Posted by SimonPoole on 4 November 2018 in English. Last updated on 11 November 2018.

I just received a request to add a preset for amenity=language_school to my fork of the JOSM presets (that you should be using instead of the original :-)) Nothing to said against that, it is a reasonably popular feature with nearly a 1’000 uses.

Naturally a preset that is essentially just a stub isn’t really helpful, so as always I checked what additional properties should be added, and tagging the taught languages is an obvious attribute that is interesting.

Much to my dismay it seems as if in early 2016 it was infected with the “move values to key” plague. Instead of having two keys, lets say

language

and

language:main

containing a list of the languages, we now have more than two hundred potential keys for an in principle, simple attribute, making both data consumption, editing and creating a preset more than just difficult (as the keys can have at least three values plus unset, they can’t even be modelled with a checkbox in a preset).

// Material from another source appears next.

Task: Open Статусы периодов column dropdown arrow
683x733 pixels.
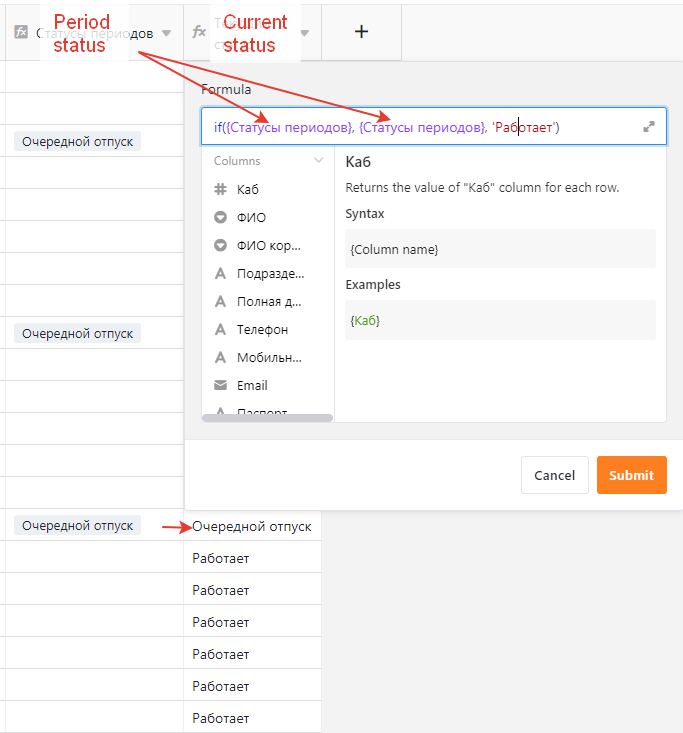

At the time somebody further thought it was a good idea to retag existing language tags to the broken schema:

Discussion

Comment from Dotevo on 13 November 2018 at 06:51

I do not think that. Tag is not broken. It is more flexible solution.

1) It is possible to add language:de=no It is strange that I cannot find any example with language:*=no. But I know some places like restaurants in Poland where you cannot order meal in Polish.

2) Some hotels have more than 10 languages supported. I think the list will be to long and uncomfortable.

3) Why we do not use the same method for diet:*? diet=vegan;vegetarian Maybe it is not a good idea.

BR, Adam

Comment from Dotevo on 13 November 2018 at 08:15

One more thing. Tag is not used only for schools, you can check main tags. Only 50% has amenity tag (~360 for language:en) and 30% of amenities are “amenity”=”atm” I think that problem is definition on the wiki page or common use.

Comment from SimonPoole on 13 November 2018 at 13:33

Consider that you have OSM data in some kind of data store and need to determine which languages are supported for your hotel example.

PS: as to the list becoming “long”, all modern editor UIs allow you to select from a list regardless of the underlying data representation.